Exhibit 5.1
[LLS LETTERHEAD]
August 3, 2007
Natural Health Trends Corp.
2050 Diplomat Drive
Dallas, Texas
Ladies and Gentlemen:
We have acted as special counsel to Natural Health Trends Corp., a Delaware corporation (the
Company), in connection with the Registration Statement on Form S-3 (the Registration
Statement) filed by the Company with the Securities and Exchange Commission pursuant to the
Securities Act of 1933, as amended (the Securities Act), relating to the registration of
3,818,614 shares of common stock, par value $.001 per share (the Shares), 1,759,307 of which are
issuable upon conversion of the Series A preferred stock, par value $.001 per share, and 2,059,307
of which are issuable upon the exercise of certain warrants (collectively, the Underlying Common
Stock).
In that connection, we have examined originals, or copies certified or otherwise identified to
our satisfaction, of the Registration Statement and the exhibits thereto and such documents,
corporate records and other instruments as we have deemed necessary or appropriate for the purposes
of this opinion, including, without limitation, (a) the Certificate of Incorporation of the
Company, (b) the Bylaws of the Company and (c) certain resolutions adopted by the board of
directors of the Company. We have relied, with respect to certain factual matters, on the
representations of officers of the Company and documents furnished to us by the Company without
independent verification of their accuracy. We have also assumed the genuineness of all
signatures, the authenticity of all documents submitted to us as originals and the conformity to
authentic original documents of all documents submitted to us as copies.
Based upon the foregoing, we are of the opinion that the Underlying Common Stock has been duly
authorized by all necessary corporate action and such Underlying Common Stock, when issued and
delivered upon conversion in accordance with the terms of the Series A preferred stock or the
exercise of the warrants, as the case may be, will be validly issued, fully paid and nonassessable.

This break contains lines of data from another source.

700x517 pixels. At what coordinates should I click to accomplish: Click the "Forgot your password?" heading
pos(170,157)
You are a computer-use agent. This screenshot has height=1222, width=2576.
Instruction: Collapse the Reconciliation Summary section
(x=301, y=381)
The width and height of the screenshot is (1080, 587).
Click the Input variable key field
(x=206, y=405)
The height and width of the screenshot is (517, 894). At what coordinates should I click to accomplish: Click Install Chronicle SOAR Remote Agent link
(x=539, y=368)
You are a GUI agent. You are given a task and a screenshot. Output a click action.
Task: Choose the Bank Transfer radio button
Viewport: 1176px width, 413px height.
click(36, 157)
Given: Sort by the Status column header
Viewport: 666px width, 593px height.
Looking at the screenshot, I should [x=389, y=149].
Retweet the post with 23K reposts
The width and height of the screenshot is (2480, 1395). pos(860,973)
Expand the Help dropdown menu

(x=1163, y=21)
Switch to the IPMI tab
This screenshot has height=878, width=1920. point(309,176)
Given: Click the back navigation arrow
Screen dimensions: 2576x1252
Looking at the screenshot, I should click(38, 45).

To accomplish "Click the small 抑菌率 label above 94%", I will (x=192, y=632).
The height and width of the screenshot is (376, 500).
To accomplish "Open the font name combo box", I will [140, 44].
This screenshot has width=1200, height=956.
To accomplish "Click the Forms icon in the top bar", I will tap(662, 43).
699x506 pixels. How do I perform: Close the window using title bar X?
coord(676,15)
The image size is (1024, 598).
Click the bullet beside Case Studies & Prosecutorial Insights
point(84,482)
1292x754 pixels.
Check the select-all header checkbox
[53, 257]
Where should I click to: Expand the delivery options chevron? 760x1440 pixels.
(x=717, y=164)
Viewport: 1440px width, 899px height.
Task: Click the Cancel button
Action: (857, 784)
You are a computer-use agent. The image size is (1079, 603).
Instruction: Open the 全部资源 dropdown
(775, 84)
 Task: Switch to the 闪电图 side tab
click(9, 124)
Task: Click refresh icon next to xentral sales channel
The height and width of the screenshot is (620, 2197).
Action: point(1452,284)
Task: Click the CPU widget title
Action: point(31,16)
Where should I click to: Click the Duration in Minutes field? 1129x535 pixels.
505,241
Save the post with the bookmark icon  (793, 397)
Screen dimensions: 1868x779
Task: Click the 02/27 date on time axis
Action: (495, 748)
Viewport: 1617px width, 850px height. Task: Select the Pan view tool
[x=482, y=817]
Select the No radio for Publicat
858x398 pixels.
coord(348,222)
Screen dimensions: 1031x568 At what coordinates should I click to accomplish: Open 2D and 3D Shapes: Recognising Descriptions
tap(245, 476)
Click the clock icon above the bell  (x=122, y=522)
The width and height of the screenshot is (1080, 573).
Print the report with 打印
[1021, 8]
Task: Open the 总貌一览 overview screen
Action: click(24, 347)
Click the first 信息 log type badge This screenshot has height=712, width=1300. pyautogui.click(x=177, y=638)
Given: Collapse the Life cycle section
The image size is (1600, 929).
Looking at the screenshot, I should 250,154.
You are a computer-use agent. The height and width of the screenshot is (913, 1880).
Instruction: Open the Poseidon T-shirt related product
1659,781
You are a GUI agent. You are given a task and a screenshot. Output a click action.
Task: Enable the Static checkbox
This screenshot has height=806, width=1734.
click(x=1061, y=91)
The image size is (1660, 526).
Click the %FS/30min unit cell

This opinion is limited to the laws of the State of Delaware and the federal laws of the
United States of America, each as presently in effect, and is based upon our review of such laws
and the reported judicial decisions interpreting such laws. We do not express any opinion as to
the laws of any other jurisdiction and we express no opinion as to the effect of any other laws on
the opinions stated herein.
This opinion is being furnished in accordance with the requirements of Item 601(b)(5) of
Regulation S-K under the Securities Act.